Bandung -
Regina Ramadhani tak pernah menyangka dirinya akan bekerja sebagai penagih utang alias debt collector. Tugas yang tak hanya menguras tenaga, tapi juga membuatnya kerap dicurigai, dinilai, bahkan dihakimi, terlebih karena ia seorang perempuan.
"Kalau untuk pandangan tetangga mah ya pasti gitu, apalagi kan di kantor saya perempuan sendiri. Kadang ada yang mikir negatif. Tapi ya memang murni cari rezeki saja," ujar Regina saat berbincang kepada detikJabar belum lama ini.
Menurutnya bagi sebagian orang, mungkin mudah saja menilai tanpa tahu latar belakangnya. Tapi bagi Regina, ini soal tanggung jawab sebagai seorang ibu tunggal yang harus menghidupi anaknya sendirian.
SCROLL TO CONTINUE WITH CONTENT
"Kadang sih kalau pulang kerja, enggak bisa tidur, suka nangis sendiri. Enggak mau sebenarnya profesi kayak gini, cuma memang kebetulan saya juga single parent. Punya anak yang harus dibiayai sekolahnya," tutur Regina dengan nada sumbang.
Belum lagi label miring sebagai debt collector semakin kental memunculkan stigma buruk kepada Regina. Pulang malam dan profesi yang kerap disalahpahami membuatnya kerap dicap wanita bukan-bukan.
Padahal perempuan 27 tahun ini hampir setiap hari menyusuri gang dan jalanan di kawasan Bandung Barat untuk menemui nasabah yang menunggak cicilan kendaraan.
"Ditambah pulang malam terus kan, jadi dikira orangnya bukan kerja gitu," ucapnya.
Namun terlepas dari itu semua, dalam melaksanakan tugasnya Regina tak asal tagih atau tarik pembayaran nasabah. Ia tetap mengikuti prosedur atau SOP dari perusahaan termasuk proses negosiasi, penjelasan, hingga pendekatan personal.
"Kita juga enggak bisa sembarang narik unit. Terkecuali kalau konsumen udah bilang enggak sanggup bayar. Tapi tetap, kita ajak ngobrol dulu maunya gimana," katanya.
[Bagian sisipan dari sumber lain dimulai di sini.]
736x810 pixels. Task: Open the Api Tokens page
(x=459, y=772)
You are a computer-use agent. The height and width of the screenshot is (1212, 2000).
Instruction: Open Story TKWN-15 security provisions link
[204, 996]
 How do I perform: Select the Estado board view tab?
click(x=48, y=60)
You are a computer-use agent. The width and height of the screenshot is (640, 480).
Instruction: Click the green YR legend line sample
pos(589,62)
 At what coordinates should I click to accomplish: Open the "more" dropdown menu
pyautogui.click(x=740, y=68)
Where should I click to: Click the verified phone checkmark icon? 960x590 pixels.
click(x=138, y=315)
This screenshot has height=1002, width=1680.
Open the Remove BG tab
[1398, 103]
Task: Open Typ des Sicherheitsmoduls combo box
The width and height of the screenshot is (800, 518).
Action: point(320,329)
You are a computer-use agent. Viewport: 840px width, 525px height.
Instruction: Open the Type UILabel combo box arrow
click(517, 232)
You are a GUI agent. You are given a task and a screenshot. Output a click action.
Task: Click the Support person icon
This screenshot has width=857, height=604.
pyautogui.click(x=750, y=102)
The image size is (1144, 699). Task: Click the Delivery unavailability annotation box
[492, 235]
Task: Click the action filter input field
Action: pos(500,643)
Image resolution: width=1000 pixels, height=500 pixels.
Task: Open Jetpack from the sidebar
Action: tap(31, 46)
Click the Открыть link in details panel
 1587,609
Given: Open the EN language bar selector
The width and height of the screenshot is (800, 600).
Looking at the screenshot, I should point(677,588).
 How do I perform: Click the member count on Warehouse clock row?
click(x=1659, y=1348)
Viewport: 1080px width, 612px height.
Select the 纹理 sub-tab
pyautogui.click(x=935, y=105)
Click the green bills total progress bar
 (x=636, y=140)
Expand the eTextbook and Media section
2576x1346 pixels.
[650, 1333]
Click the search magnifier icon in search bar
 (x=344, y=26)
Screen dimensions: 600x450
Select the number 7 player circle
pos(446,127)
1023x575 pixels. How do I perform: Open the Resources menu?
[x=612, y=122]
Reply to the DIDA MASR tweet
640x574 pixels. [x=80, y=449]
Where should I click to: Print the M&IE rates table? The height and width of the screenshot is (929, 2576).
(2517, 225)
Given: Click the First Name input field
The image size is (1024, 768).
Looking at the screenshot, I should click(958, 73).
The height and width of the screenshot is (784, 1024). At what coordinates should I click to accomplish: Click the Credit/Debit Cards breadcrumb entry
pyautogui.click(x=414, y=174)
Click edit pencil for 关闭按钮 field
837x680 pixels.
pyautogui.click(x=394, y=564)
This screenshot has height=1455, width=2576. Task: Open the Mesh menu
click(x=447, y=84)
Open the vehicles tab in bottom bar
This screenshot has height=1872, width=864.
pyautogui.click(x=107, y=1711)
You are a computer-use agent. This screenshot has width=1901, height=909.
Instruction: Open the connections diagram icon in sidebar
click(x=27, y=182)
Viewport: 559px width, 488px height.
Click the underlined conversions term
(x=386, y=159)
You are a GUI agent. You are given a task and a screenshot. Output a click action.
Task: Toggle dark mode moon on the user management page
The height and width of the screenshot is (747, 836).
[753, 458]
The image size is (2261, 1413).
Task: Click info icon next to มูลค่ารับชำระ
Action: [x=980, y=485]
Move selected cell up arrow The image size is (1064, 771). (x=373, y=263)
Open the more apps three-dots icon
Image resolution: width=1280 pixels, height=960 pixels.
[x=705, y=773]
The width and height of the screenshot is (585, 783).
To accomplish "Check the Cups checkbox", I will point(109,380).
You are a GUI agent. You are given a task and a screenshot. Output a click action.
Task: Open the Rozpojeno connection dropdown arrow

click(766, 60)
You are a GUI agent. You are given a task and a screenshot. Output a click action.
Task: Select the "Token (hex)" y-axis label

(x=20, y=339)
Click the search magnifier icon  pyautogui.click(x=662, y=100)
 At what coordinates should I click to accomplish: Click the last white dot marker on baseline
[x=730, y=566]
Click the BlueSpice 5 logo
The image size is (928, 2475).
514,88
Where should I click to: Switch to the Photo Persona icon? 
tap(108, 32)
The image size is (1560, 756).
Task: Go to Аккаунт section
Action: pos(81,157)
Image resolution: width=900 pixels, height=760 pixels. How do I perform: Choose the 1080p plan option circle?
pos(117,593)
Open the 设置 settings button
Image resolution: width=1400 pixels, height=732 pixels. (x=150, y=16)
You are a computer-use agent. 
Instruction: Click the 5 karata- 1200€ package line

Namun tak jarang, rasa kemanusiaan membuatnya mengambil jalan yang berbeda dari prosedur resmi. Misalnya ketika ada nasabah yang ingin mengembalikan motor karena sudah tidak sanggup membayar.
Di satu sisi, perusahaan memang menerima pengembalian, tapi tidak ada kompensasi uang untuk konsumen.
"Nah itu kadang saya ajak mereka, gimana kalau dijual aja dulu, bareng-bareng. Jadi konsumen dapat uang juga, masih bisa buat kebutuhan mereka. Tapi ya itu, sebenarnya dilarang kantor. Kalau ketahuan, saya yang kena," bebernya.
Baginya, menagih bukan hanya soal menyetor angka ke kantor, tapi juga soal rasa. Ia pernah menangis saat membawa pulang motor dari nasabah dari daerah Batulayang.
"Si bapaknya udah enggak bayar tiga bulan, pas saya datang, malah nyerahin unit. Tapi saya malah sedih, karena kita tahu itu motor hasil usahanya. Kita manusia juga," ujar Regina.
Ia tahu profesinya bukan pekerjaan impian. Tapi dari profesi ini, ia belajar hal besar, kesabaran, kontrol emosi, dan rasa syukur. Belum lagi dengan tanggungan anak, ia mau tak mau harus tetap tegar berjuang sebagai penagih utang yang kerap dipandang buruk banyak orang.
"Kita jadi tahu kalau mau ngeluh juga, ternyata ada yang lebih berat keadaannya dari kita," ujar Regina.